The Panda researcher delivered these comments during his CSI Conference session designed to glean lessons from the Mariposa botnet, whose primary operators were based in Spain, just a short train ride from the company’s labs. Mariposa, Spanish for butterfly, was one of the largest known botnets at the time of its takedown according to Correll, with more than 13 million unique IP addresses.
Panda personnel collaborated with Spanish authorities, the FBI, and other anonymous researchers to shut down the botnet after several complicated legal maneuvers, beginning around Christmas time 2009. However, the takedown was hardly the most interesting aspect of this story.
Although Mariposa accomplished its goal of being installed on millions of machines while remaining undetected, all the while stealing credentials through various means, the Spain-based operators of the botnet hardly received their money’s worth for all the legal trouble they subsequently experienced. (The Slovenian bot author was also subsequently arrested by athourities in that country during a separate sting, while only two of the three operators based in Spain were arrested.)
After authorities sized equipment related to controlling the botnet, Correll noted that the “cybercriminal was dumb enough to store all of the information unencrypted on his [personal] hard drive”, which made the forensic analysis quite simple. It provided an easy-to-follow roadmap of the crime, including the names of money mules, money transfers, and so on.
What the researchers also found were stolen credentials on more than a million people, such as banking information, internet logins, and credit card numbers. Correll also said that over half of Fortune 1000 companies were infected by the Mariposa botnet.
Correll considered the Mariposa operators based in Spain – know as Netkairo and Ostiator – to be less than adept at covering their tracks. This was especially the case for Netkairo, who purchased a commercial packer used in the Mariposa toolkit using a Western Union transfer in his own name.
“He wasn’t a really smart guy”, opined Correll. “I don’t think he really thought he would ever be caught.”
The Panda threat analyst was even more critical of the operators’ technical skills. Panda’s analysis found a cookie stuffer that when unused on Netkairo’s hard drive. “I think they just didn’t know how to use it, said Correll. “They weren’t really smart people.”
He believes the criminals responsible for Mariposa could easily have made more money off the botnet if they were more technically savvy. For all the credentials and infected machines, the crew raked in only about $3000 per month per person, which calls into question the wisdom of the entire endeavor.

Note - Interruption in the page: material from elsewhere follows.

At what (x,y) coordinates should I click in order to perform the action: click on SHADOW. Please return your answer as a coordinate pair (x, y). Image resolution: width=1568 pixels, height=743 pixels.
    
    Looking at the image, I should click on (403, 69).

Correll said that the operators likely did this for hobby rather than having visions of being criminal masterminds. This was apparent when Netkairo and Ostiator visited Panda’s facility in Spain looking for jobs after the takedown.
“These guys really didn’t have any experience”, Correll joked after seeing the pair’s CVs. “We were all assuming they did based on how they ran the network.”
Technical prowess aside, the Mariposa saga serves as a reminder of how easy it is to conduct cybercrime in today’s environment, especially given the availability of easy-to-use crimeware kits available on hacking forums, a point that the Panda analyst made a point to drive home. “They were hardly cyber kingpins, and more like cyber idiots”, said Correll. “But they were still able to control more than 13 million machines.”